The Bank of Canada decided to hold its interest rate steady at 4.5 per cent on Wednesday while the impact of its previous rate hikes filters down through the economy.
The bank’s move was widely anticipated by economists, because the bank had telegraphed its intention to hit pause on rate hikes after raising them eight times between March 2022 and February of this year.
After slashing its benchmark lending rate in the early days of the pandemic to keep the economy going, the bank began an aggressive campaign of rate hikes in early 2022 once inflation soared to its highest level in decades.
Canada’s inflation rate peaked at more than eight per cent in June 2022, and as of February 2023 had cooled to just over five per cent. Data for March is set to be released next week and it’s expected to show the rate has cooled to as low as four per cent.
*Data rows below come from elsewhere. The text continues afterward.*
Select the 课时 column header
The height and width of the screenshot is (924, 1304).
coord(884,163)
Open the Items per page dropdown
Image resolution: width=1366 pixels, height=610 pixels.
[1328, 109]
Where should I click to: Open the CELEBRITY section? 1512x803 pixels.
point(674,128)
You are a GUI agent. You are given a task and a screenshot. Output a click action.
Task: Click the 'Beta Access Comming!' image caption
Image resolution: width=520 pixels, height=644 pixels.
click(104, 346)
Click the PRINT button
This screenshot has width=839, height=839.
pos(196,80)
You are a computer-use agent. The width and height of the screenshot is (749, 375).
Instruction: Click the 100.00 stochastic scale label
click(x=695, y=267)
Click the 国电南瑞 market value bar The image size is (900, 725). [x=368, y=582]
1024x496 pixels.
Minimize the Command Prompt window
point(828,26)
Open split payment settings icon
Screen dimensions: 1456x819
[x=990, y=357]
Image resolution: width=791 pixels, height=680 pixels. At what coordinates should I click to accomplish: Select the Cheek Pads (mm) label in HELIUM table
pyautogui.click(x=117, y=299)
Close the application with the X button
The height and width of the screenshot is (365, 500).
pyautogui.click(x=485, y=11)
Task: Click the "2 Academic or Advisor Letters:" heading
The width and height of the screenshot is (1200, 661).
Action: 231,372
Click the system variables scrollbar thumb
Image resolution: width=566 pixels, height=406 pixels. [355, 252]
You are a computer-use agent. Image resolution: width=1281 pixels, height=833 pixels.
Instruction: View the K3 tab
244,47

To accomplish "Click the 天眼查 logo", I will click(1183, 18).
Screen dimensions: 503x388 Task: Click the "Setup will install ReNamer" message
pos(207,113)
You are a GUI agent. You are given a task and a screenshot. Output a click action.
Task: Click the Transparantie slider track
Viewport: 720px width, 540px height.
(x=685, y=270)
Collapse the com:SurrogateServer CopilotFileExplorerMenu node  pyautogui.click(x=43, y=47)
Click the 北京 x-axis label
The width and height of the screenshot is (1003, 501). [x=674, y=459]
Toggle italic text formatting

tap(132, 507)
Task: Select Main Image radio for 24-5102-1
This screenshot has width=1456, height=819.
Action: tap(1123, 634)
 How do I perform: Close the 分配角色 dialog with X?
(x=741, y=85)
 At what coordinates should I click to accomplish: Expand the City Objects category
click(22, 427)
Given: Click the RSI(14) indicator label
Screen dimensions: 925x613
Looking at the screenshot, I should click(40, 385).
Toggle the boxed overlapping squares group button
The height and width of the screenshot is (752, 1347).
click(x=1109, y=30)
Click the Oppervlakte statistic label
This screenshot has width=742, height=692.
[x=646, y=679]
That cooling is why the Bank of Canada has decided to sit on the sidelines for a while.
In announcing its policy decision on Wednesday, the bank said in the accompanying Monetary Policy Report that it now forecasts the official inflation rate will come down to three per cent by the middle of this year, and get down to its two per cent target rate by the end of next year.
“Getting inflation down to three per cent this summer will be welcome relief for Canadians,” Governor Tiff Macklem said at a press conference following the announcement. “But let me assure Canadians that we know our job is not done until we restore price stability.”
“That’s the destination — we are on our way and we will stay the course.”